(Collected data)

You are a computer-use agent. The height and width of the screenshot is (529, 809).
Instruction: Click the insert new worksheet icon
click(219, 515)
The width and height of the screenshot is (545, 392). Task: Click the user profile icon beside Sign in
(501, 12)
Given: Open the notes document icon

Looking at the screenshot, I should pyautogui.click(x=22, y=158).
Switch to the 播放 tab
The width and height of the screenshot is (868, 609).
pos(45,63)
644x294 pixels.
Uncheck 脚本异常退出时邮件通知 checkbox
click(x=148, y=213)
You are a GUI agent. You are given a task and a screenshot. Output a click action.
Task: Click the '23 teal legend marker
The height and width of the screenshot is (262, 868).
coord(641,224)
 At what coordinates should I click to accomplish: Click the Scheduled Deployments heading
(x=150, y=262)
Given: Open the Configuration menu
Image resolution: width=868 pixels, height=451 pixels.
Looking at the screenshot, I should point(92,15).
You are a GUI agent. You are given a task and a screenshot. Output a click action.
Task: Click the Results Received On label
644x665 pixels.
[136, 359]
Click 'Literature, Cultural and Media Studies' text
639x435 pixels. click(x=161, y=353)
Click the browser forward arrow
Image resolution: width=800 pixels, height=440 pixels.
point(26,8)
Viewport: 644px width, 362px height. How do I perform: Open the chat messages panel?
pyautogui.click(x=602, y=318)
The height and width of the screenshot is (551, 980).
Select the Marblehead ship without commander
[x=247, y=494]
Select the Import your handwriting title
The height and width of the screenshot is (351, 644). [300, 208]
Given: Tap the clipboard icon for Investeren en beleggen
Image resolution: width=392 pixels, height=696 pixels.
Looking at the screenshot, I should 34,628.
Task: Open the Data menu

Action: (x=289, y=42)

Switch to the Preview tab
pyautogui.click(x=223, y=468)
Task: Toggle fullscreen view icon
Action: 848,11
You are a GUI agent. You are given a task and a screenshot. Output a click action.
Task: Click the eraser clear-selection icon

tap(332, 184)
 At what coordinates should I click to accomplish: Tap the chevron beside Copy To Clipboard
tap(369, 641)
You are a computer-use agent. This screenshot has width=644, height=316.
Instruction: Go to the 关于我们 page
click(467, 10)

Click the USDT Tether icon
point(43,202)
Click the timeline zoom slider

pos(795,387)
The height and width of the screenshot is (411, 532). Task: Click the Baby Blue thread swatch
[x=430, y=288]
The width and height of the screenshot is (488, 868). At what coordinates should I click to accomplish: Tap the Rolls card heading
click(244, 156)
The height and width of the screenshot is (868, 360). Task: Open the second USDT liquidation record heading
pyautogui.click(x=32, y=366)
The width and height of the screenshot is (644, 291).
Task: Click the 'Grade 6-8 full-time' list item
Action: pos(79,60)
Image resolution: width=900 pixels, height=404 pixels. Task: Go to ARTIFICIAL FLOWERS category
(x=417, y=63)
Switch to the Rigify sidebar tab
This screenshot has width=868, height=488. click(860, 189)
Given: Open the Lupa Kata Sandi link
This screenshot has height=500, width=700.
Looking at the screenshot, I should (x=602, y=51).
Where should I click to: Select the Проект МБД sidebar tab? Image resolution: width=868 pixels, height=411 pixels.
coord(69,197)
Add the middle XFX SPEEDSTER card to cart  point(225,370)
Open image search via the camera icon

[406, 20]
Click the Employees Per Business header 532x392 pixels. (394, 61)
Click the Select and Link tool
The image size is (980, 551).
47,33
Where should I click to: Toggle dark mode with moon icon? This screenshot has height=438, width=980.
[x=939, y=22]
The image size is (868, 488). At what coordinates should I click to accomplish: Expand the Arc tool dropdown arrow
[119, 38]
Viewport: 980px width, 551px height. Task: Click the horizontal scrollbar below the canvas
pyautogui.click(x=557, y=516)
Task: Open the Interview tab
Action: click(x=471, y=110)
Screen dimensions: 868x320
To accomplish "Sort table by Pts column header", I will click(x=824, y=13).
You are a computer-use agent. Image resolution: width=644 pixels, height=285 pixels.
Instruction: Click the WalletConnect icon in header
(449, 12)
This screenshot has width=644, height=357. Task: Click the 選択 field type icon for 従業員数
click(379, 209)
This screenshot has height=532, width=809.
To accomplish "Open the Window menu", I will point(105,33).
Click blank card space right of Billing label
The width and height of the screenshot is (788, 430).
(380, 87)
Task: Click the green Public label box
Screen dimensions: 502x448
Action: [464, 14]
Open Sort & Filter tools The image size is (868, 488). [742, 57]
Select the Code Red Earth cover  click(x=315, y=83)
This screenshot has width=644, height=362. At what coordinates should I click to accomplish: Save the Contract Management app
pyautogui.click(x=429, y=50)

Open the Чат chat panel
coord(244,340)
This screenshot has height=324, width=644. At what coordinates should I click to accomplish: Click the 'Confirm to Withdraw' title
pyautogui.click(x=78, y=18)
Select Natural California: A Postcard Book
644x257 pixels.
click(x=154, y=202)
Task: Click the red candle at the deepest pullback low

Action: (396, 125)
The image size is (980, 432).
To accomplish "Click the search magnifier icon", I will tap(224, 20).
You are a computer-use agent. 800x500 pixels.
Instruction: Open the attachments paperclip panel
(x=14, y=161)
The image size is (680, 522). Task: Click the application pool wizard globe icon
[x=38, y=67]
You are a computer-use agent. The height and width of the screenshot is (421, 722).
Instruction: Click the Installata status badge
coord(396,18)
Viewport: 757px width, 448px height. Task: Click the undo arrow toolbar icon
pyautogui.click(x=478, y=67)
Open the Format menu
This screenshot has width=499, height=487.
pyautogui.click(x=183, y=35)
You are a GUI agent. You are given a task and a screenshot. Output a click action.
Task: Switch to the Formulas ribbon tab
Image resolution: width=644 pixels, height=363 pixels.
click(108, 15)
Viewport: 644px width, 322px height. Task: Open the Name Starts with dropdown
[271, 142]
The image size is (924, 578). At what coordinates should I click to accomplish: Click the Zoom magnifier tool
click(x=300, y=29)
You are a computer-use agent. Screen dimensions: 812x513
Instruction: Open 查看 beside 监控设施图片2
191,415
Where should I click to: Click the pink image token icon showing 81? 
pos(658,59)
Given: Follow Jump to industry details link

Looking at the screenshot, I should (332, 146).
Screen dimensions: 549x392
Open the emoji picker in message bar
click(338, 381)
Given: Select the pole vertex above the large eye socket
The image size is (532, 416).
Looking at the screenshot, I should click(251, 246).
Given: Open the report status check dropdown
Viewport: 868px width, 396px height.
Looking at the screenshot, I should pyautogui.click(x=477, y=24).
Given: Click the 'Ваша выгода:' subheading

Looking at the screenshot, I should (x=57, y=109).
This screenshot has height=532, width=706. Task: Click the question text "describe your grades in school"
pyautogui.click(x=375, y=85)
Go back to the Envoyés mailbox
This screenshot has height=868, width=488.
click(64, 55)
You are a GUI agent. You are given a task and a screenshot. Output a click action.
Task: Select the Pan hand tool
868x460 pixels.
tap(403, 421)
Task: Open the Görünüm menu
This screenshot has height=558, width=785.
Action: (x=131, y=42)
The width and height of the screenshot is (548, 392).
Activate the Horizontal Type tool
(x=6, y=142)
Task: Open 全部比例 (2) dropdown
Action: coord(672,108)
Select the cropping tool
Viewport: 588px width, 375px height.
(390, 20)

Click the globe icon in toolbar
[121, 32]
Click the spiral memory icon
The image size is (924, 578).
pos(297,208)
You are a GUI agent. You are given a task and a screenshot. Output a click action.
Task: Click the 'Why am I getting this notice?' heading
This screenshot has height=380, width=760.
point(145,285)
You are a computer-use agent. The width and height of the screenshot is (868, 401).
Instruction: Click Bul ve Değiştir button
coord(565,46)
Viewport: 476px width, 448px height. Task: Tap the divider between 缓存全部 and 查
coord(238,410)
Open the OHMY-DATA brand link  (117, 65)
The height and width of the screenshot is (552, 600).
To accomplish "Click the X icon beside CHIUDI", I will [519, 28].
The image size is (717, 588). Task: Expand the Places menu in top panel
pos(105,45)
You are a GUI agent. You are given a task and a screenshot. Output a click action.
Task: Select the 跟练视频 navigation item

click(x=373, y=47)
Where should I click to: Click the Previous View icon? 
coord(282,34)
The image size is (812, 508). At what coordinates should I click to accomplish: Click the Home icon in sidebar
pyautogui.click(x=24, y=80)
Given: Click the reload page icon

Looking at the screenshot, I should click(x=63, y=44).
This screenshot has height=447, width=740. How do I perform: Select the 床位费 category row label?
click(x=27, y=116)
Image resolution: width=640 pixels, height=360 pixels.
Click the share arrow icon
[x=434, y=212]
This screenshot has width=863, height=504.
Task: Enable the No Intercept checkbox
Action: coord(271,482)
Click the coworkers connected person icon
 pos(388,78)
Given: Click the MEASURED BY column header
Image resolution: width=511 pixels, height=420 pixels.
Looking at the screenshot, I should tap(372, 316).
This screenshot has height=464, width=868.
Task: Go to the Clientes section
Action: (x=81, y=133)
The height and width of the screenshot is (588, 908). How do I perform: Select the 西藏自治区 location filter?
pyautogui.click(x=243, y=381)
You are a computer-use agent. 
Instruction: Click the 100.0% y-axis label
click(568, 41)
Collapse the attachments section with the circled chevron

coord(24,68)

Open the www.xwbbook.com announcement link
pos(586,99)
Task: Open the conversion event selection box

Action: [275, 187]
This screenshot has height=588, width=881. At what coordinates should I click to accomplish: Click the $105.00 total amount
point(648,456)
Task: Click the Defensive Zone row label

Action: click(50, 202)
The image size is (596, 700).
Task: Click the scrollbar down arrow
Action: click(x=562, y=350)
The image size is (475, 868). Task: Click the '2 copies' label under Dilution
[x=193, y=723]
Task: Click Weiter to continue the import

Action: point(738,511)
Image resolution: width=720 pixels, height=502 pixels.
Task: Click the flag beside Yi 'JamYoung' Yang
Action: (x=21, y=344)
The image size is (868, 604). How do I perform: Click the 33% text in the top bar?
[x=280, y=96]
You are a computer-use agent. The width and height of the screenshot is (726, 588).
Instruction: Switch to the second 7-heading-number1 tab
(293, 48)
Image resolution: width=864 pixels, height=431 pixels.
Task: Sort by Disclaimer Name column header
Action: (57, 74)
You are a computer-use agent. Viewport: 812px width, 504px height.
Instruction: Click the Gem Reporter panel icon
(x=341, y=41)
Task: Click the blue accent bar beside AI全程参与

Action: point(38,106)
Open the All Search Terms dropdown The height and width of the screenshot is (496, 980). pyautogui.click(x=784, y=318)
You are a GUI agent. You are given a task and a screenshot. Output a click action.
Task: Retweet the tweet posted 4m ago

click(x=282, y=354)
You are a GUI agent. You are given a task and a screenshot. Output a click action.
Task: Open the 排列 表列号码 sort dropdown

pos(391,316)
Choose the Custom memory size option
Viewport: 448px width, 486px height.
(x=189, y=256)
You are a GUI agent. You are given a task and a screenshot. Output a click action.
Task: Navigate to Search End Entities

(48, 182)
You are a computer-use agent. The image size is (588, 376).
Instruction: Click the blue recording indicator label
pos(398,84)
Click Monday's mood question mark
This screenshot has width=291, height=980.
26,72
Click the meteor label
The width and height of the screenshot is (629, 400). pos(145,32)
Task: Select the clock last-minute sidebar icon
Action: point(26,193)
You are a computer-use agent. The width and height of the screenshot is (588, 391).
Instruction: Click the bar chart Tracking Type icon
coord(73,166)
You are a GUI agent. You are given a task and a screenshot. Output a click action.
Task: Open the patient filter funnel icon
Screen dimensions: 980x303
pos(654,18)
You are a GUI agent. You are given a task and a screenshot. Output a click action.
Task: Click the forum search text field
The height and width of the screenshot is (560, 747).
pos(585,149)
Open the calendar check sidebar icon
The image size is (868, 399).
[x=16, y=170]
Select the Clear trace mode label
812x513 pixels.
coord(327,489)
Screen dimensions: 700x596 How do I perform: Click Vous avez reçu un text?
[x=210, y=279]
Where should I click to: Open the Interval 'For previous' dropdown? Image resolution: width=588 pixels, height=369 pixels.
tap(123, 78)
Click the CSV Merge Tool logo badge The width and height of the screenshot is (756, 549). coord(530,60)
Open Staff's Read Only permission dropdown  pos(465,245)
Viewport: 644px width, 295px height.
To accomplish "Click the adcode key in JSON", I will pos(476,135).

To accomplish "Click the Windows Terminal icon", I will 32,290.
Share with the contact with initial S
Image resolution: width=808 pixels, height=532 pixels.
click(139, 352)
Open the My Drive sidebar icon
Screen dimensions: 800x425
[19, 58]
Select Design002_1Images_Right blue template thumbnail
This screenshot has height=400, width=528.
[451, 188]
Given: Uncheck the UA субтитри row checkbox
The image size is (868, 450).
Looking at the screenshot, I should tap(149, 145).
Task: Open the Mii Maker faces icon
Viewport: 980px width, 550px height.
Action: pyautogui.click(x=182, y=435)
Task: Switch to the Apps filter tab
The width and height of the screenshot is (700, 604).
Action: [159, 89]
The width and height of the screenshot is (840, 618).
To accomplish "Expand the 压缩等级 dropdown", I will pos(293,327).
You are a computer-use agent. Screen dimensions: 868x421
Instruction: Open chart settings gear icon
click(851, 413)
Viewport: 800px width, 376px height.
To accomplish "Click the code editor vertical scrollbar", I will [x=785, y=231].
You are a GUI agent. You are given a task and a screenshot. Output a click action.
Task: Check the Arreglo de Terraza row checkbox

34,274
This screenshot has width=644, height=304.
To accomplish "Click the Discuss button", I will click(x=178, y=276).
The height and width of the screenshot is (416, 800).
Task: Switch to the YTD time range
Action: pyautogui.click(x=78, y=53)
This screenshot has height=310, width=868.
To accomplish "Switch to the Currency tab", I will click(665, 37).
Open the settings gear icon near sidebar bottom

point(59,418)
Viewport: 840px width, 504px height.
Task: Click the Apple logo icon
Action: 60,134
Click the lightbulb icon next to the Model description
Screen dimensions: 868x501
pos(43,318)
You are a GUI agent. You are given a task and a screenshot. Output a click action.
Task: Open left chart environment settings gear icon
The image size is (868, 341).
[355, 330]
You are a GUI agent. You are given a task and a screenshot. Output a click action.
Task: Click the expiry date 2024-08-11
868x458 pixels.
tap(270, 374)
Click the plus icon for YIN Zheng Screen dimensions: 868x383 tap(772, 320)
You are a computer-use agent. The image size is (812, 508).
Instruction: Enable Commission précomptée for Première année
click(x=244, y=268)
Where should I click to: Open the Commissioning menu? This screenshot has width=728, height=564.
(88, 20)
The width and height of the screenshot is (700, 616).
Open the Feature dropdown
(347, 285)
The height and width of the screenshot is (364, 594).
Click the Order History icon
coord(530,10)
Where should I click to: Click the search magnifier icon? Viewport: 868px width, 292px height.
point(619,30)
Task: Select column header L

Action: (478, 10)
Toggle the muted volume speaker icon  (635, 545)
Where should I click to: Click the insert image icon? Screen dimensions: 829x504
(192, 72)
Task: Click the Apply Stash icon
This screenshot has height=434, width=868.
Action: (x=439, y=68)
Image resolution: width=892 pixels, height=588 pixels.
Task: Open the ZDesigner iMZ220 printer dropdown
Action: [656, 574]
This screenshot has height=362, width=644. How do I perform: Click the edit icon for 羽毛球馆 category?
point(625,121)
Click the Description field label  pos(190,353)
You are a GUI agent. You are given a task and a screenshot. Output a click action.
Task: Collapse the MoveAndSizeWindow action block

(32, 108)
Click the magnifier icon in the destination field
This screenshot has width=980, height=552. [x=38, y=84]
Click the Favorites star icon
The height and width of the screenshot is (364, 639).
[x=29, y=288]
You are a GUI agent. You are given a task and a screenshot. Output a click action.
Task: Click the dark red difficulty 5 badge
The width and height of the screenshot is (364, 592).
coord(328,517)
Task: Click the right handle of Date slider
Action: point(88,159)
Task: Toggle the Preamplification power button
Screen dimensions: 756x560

**WHAT THE TASK ASKS**
Please transcribe the data above without changes, from its first line to its "Task: Click the '23 teal legend marker" line, and leave out anything past that.

**ANSWER TO THE PROBLEM**
You are a computer-use agent. The height and width of the screenshot is (529, 809).
Instruction: Click the insert new worksheet icon
click(219, 515)
The width and height of the screenshot is (545, 392). Task: Click the user profile icon beside Sign in
(501, 12)
Given: Open the notes document icon

Looking at the screenshot, I should pyautogui.click(x=22, y=158).
Switch to the 播放 tab
The width and height of the screenshot is (868, 609).
pos(45,63)
644x294 pixels.
Uncheck 脚本异常退出时邮件通知 checkbox
click(x=148, y=213)
You are a GUI agent. You are given a task and a screenshot. Output a click action.
Task: Click the '23 teal legend marker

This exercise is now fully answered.